Drs. Chase Use “Super X-Ray Vision” With Lidar

Drs Arlen and Diane Chase resized

Congratulations to Drs. Arlen, Diane Chase and John Weishampel, for their laser scan of Caana, Caracol’s main architectural complex in Belize, making the cover of the Optics and Photonics News magazine’s January 2014 issue!

Drs. Arlen and Diane Chase, and Dr. John Weishampel, were recently interviewed by Patricia Daukantas for Optics and Photonics News about their use of Lidar, a laser using a mixture of light and radar, in mapping out Caracol. “Lidar and Archaeology: Adding a New Dimension” examines the evolution of Lidar and the applications of it within archaeology. The article states that archaeologists who have worked with the technology say Lidar is “bringing about a paradigm shift in studies of Mesoamerica.” While Dr. Arlen Chase agrees Lidar has allowed for a better study of space, he still believes excavations are necessary to fully interpret time. You can read the article on their Caracol website. Or, for a limited time, read the whole magazine on the Optics and Photonics News magazine page.

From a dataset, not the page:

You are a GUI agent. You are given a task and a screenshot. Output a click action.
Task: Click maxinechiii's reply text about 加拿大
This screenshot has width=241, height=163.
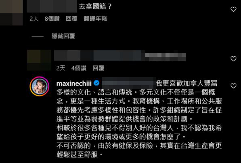click(139, 119)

Dr. Arlen F. Chase is Associate Dean of the College of Sciences and Chair of the Department of Anthropology and a Pegasus Professor, specializing in anthropological archaeology. His primary focus of research is on the ancient Maya of Central America. He received his B.A. in 1975 and his Ph.D. in 1983 in anthropology from the University of Pennsylvania. His research interests focus on archaeological method and theory in the Maya area with particular emphasis on contextual, settlement, and ceramic analysis and secondary interests on urbanism, ethnicity, and epigraphic interpretation. He has been at UCF since 1984 and teaches: Archaeology and the Rise of Human Culture, Mesoamerican Archaeology, Archaeological Method and Theory, The Ancient Maya, Maya Hieroglyphic Writing, and field courses in Belize.

Dr. Diane Z. Chase is Executive Vice Provost and a Pegasus Professor. She specializes in anthropological archaeology with a primary research focus on the ancient Maya in Central America. She received her B.A. in 1975 and her Ph.D. in 1982 in anthropology from the University of Pennsylvania. Her research interests focus on archaeological method and theory in the Maya area with a particular emphasis on the rise and fall of complex societies, osteological and mortuary analysis, and ethnohistory.

Dr. John Weishampel is a Professor in the Department of Biology.  Dr. Weishampel’s primary research interest is in the field of landscape ecology, i.e., how landscape pattern influences ecological processes and biodiversity. Using simulation models coupled with field observations, he explores how the interplay between abiotic conditions (e.g., habitat structure, natural and anthropogenic disturbance regimes) and biotic processes (e.g., competition, dispersal, growth, succession) governs the behavior of plants and animals at landscape scales. One emphasis of his research is to use models, interfaced with remote sensing (from satellite and airborne instruments) and geographic information systems (GIS), to explore spatial properties of ecological systems to better understand compositional, structural, and functional biodiversity in terrestrial, freshwater, and marine systems.